## WHAT THE TASK REQUIRES
Lines before the one containing "717x555 pixels." are excluded; reproduce that line and all lines after it in the entries below, exactly.

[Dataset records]
%%

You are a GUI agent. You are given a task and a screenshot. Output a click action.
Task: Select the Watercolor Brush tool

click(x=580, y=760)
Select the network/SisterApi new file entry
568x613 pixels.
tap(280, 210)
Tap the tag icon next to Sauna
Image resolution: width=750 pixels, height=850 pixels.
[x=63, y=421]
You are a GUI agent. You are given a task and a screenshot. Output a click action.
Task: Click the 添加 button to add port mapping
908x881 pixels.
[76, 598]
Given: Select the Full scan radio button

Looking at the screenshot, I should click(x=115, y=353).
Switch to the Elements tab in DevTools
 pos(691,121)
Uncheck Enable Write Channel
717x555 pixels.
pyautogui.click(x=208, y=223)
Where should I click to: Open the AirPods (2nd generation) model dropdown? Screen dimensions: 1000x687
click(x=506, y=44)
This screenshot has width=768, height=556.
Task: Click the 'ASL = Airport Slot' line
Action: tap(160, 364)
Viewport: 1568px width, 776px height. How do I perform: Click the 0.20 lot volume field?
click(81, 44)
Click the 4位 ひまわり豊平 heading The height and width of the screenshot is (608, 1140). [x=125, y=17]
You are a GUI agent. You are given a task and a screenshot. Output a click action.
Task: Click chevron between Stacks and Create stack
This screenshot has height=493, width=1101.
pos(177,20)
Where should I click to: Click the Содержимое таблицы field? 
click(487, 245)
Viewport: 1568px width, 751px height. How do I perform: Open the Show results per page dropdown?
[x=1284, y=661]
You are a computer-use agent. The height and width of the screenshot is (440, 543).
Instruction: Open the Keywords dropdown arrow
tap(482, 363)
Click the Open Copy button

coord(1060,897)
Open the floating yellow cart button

%%

## WRITTEN RESPONSE
717x555 pixels.
pyautogui.click(x=208, y=223)
Where should I click to: Open the AirPods (2nd generation) model dropdown? Screen dimensions: 1000x687
click(x=506, y=44)
This screenshot has width=768, height=556.
Task: Click the 'ASL = Airport Slot' line
Action: tap(160, 364)
Viewport: 1568px width, 776px height. How do I perform: Click the 0.20 lot volume field?
click(81, 44)
Click the 4位 ひまわり豊平 heading The height and width of the screenshot is (608, 1140). [x=125, y=17]
You are a GUI agent. You are given a task and a screenshot. Output a click action.
Task: Click chevron between Stacks and Create stack
This screenshot has height=493, width=1101.
pos(177,20)
Where should I click to: Click the Содержимое таблицы field? 
click(487, 245)
Viewport: 1568px width, 751px height. How do I perform: Open the Show results per page dropdown?
[x=1284, y=661]
You are a computer-use agent. The height and width of the screenshot is (440, 543).
Instruction: Open the Keywords dropdown arrow
tap(482, 363)
Click the Open Copy button

coord(1060,897)
Open the floating yellow cart button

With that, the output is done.